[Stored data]
--

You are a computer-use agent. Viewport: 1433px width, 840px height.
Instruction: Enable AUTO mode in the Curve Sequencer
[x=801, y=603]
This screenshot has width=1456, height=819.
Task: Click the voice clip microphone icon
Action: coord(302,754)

--

■ EXERCISE GOAL ■
Using the records above, copy exactly the lines from the one containing "Instruction: Enable AUTO" through the last, inclusive, and nothing else.

■ ANSWER FOR THE TASK ■
Instruction: Enable AUTO mode in the Curve Sequencer
[x=801, y=603]
This screenshot has width=1456, height=819.
Task: Click the voice clip microphone icon
Action: coord(302,754)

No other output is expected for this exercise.